Extrait de texte »
*****

Il y a quelque chose qui n’est fidèle ni à la morale ni au capitalisme dans cette notion d’absence de risques et de gains assurés. Comment l’empêcher? Sûrement pas en comptant sur la conscience morale des patrons. La seule solution vient de la politique et du droit qui fixeront des limites externes à l’enrichissement des uns et des autres. Les ultralibéraux se trompaient quand ils disaient que les règles internes du marché suffiraient pour éviter le pire. Alan Greenspan l’a reconnu, de façon assez émouvante, en admettant lui-même s’être trompé. Il pensait que les banquiers avaient suffisamment conscience de leur propre intérêt pour ne pas faire ces bêtises-là.

 

Cela prouve simplement que ce n’est pas le seul intérêt qui motive les gens. Si c’était le cas, on pourrait avoir confiance! L’intérêt pousse à l’intelligence. Le drame est que les gens ne sont pas mus par l’intérêt mais par la passion. Or la passion est aveugle et déraisonnable. Greenspan a eu tort parce que ce qui a guidé les banquiers n’était pas l’intérêt intelligent, c’était une passion aveugle et déraisonnable: la cupidité. Ce qui est autre chose que l’intérêt, puisque par cupidité, certains se sont ruinés. Cela signifie que la logique profonde du marché est complètement rationnelle, et en même temps complètement déraisonnable. Il est important de faire la différence entre ce qui est rationnel – ce que la raison peut comprendre – et ce qui est raisonnable, c’est-à-dire ce que la raison peut approuver. Par exemple, la folie est rationnelle. Si elle ne l’était pas, la psychiatrie serait impossible. La psychiatrie permet de comprendre les causes rationnelles d’une attitude déraisonnable. Pareil pour le marché; c’est ce que les physiciens appelleraient un système chaotique, totalement déterminé, totalement rationnel, et pourtant totalement imprévisible.

*****

Matériel recueilli »
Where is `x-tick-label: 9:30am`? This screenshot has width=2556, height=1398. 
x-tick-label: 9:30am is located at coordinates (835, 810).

*****

Activité »
Traduisez en anglais, s'il vous plaît, cette phrase de l'extrait sur le marché et la cupidité : « Le drame est que les gens ne sont pas mus par l’intérêt mais par la passion. » Ce matériel provient d'une source distincte.

Résultat »
The tragedy is that people are driven not by self-interest but by passion.